Trap, thriller américain écrit et réalisé par M. Night Shyamalan, 2024. Il s’inspire en partie d’un événement réel, l’opération Flagship en 1985, une opération de police durant laquelle un groupe de fugitifs ayant reçu des billets d’invitation pour un match de la NFL furent capturés alors qu’ils assistaient à l’événement. Avec Josh Hartnett, Ariel Donoghue, Saleka Shyamalan.
Thèmes
Monstre, personnalité narcissique, pardon, don de soi.
Mais qu’a donc voulu montrer M. Night Shyamalan qui, une nouvelle fois, est aux commandes du scénario et de la réalisation ? Poser une telle question d’entrée de jeu est de mauvais augure…
- S’agit-il d’un thriller comme tous les autres longs-métrages du même réalisateur qui se présentent comme des films à suspense ? Si tel est le cas, il rate son objectif une première fois en nous révélant beaucoup trop tôt l’identité du Boucher (The Butcher). D’ailleurs, l’évidence est telle que, comme toujours, n’ayant rien lu ou vu sur le film avant mon entrée dans la salle, je me suis surpris à la nier tout un temps, par exemple, en cherchant à inventer une autre raison à la vidéo présente sur son téléphone précédée de son symbole ou à expliquer autrement l’acte par lequel il poussait la jeune fille dans l’escalier. Mais le cinéaste manque son objectif une seconde fois quand il fait vriller le suspense sur le sauvetage. Mais le sauvetage de qui ? Si c’est celui de la fille, pourquoi alors nous montrer un père si aimant que nous ne craignons jamais qu’il l’agresse ? Si c’est celui du Boucher-Bourreau, pourquoi alors le charger de manière si horrible que nous apprenons qu’il a tué de la manière la plus horrible pas moins de douze personnes ?
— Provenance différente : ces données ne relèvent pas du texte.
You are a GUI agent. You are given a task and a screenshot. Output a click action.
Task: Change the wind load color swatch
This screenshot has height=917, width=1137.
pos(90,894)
- Le vidéaste a-t-il voulu de nouveau écrire une histoire à twist final, comme celui qui fit le légitime succès de ce qui demeure selon moi son film le plus réussi, Le sixième sens (1999) et qui est une marque de fabrique Shyamalan (sa fille Ishana semble s’en inspirer dans Les Guetteurs, 2024) ? Mais alors, pourquoi ce final totalement ambivalent qui, d’un côté, affirme la bonté du père et, de l’autre, montre la malice du monstre ?
- Nous émettrons une troisième hypothèse. Fasciné par les figures dysfonctionnantes, voire tératologiques, le réalisateur ne cherche-t-il pas à minimiser leur monstruosité ? D’une part, son explication est tellement appuyée qu’elle finit par devenir une excuse. D’autre part, tout tend à euphémiser la malice du Bourreau, à commencer par l’inclusion sur laquelle le film est construit : il commence et finit par un père qui n’est pas seulement aimé en retour, mais véritablement attentionné. Peut-être fasciné par Joker(je parle du film, dont j’attends avec crainte le deuxième volet, et non du personnage génialement réinventé par Christopher Nolan), le cinéaste finit par dissoudre le mystère du mal en une simple énigme.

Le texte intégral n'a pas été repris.